What types of cardio should I do to lose fat -- especially belly fat? It’s one the questions I am asked most by my clients and Girls Gone Strong community members, and it's not as simple as "do this" or "do that." It takes a combination of things to truly lose your belly fat over the long haul, and guess what? Exhausting yourself isn't one of them!
So what is the best type of cardio for fat loss? The answer to this question isn't quite as simple as it sounds, which is likely why so many of us still struggle. The truth is this: both high-intensity interval training and moderate-intensity cardio have their place in a balanced fat-loss training program, but it's even more important that you include the cardio that you'll actually do regularly!
Who cares if sprints are awesome for fat loss if you dread them so much that you skip them 70 percent of the time? What does it matter if riding a bike is great for you if you get so bored that you can't do it any longer than five minutes? You absolutely must enjoy the cardio you're doing -- and do it regularly -- for it to be effective.
For the last 10 to 15 years, high-intensity interval training, also known as HIIT, has become increasingly popular for its short and intense nature, and its ability to burn a large amount of calories in a short time. HIIT is generally defined as a period of intense work, followed by a period of rest, repeated for multiple sets.
While HIIT is fantastic for major calorie burn, you must be strong enough and conditioned well enough to actually push yourself hard during HIIT. It's not for the faint of heart. An example of a HIIT workout that can scale to almost any ability level is hill sprints.
Perform a thorough warm-up, and then sprint 30 to 50 yards up a nice, steep hill. The less advanced you are, the slower you should go, which is OK, because you'll still be working hard. If you're more advanced you should go faster, because you're prepared for that. The hill is self-limiting, which is perfect. Once you've sprinted to the top, walk back down, catch your breath and repeat. Most beginners will be done after four to six sprints, while more advanced individuals may want to do as many as 10. Doing this, or something similar two times a week, is killer for losing fat fast.
Moderate-intensity cardio, or MIC, is cardio done with your heart rate in the 120 to 150 beats per minute range. It's great for fat loss, but not exactly for the reasons you may think. Yes, it burns some calories, but the best part about moderate-intensity cardio is that it helps you recover from your more intense training, like weightlifting and HIIT.
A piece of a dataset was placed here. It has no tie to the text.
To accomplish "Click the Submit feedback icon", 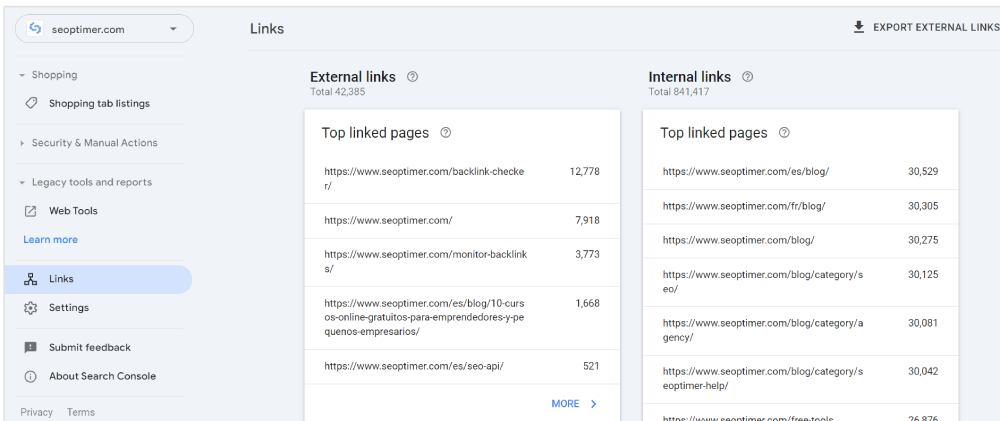I will click(x=31, y=347).
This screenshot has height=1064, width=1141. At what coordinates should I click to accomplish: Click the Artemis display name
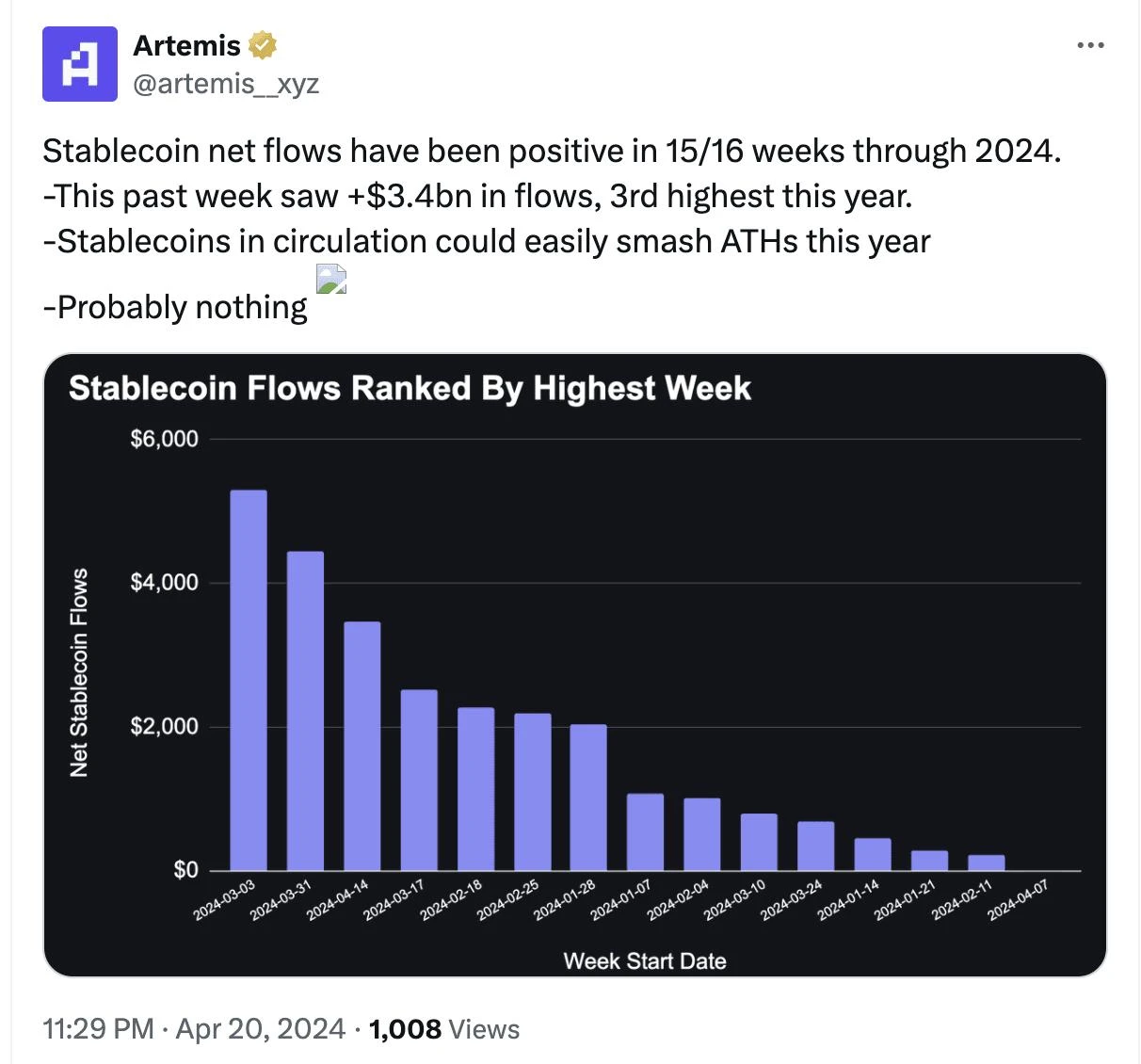(x=186, y=44)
When done in appropriate amounts, MIC actually helps increase your body's capacity for more intense activities that burn significantly more calories. It's also great to help you relax and de-stress, and improve your sleep patterns (which is critical for fat loss).
One important thing to note is that if your RHR (Resting Heart Rate) is above 65 (greater than 11 beats every 10 seconds, taken first thing in the morning), you should actually avoid HIIT and only do MIC cardio until you get your RHR below 65. An RHR above 65 indicates increased sympathetic nervous system tone, meaning that your body is essentially in a stressed, fight-or-flight mode all the time, and you need more relaxing activities, such as MIC.
A good place to start for most people in 30 to 40 minutes, twice a week. Ideal activities include: hiking, biking, swimming, or anything that keeps your heart rate in the 120 to 150 beats per minute range.
Diet plays a huge role in fat loss, especially stomach fat, and eating nutrient-dense foods in the right amounts is critical for long-term body fat loss. While calories are king in terms of how much weight you gain or lose, the composition of those calories has a major effect on body composition, meaning that if you’re eating a 500 calorie/day diet of doughnuts and french fries, you might lose weight, but you’re most likely losing muscle and not fat.
So what should you be eating and how much? For women, a good rule of thumb is a palm-sized serving of lean protein like chicken, fish or beef at every meal, a serving of vegetables or fruit the size of your fist, and a serving of fat approximately the size of your thumb.
On the days that you work out, you should add one to two handfuls of starchy carbs like sweet potatoes or rice to a couple of your meals to ensure that you’re getting adequate carbohydrates for a balanced diet. Some people will feel better with more carbs, some with less, so pay attention to your energy levels and cravings and adjust from there.
For men, it's approximately 1.5 to 2 times more than the recommended amount of food for women.
You should eat when you’re hungry, stop when you’re 80 percent full, and make sure every meal takes at least 20 minutes to eat so you can recognize your hunger and fullness cues appropriately.